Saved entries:
○ ○ ○ ○
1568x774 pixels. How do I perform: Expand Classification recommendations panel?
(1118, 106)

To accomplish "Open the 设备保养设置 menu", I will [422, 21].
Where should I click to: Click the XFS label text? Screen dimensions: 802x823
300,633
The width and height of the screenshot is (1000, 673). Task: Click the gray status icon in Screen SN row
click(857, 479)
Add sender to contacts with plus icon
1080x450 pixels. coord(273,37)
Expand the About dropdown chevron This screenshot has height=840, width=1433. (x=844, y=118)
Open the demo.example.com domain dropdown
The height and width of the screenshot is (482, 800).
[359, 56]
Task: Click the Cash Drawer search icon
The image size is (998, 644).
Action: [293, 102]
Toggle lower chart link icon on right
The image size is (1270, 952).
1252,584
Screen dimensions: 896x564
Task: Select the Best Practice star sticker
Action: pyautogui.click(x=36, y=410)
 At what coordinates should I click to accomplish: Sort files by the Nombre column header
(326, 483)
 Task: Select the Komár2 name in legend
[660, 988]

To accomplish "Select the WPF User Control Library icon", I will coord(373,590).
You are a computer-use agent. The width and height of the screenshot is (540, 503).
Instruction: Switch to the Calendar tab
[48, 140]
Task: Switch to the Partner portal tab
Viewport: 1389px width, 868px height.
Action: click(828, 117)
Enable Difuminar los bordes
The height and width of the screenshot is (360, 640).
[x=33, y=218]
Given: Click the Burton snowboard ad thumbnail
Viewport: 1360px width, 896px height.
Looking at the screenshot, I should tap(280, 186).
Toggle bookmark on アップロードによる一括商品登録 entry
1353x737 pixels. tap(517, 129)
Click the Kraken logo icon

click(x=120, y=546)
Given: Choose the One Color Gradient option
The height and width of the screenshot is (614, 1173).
○ ○ ○ ○
PROBLEM: Go through the data above and copy each line in which "Open" appears.

YOUR RESPONSE:
To accomplish "Open the 设备保养设置 menu", I will [422, 21].
Open the demo.example.com domain dropdown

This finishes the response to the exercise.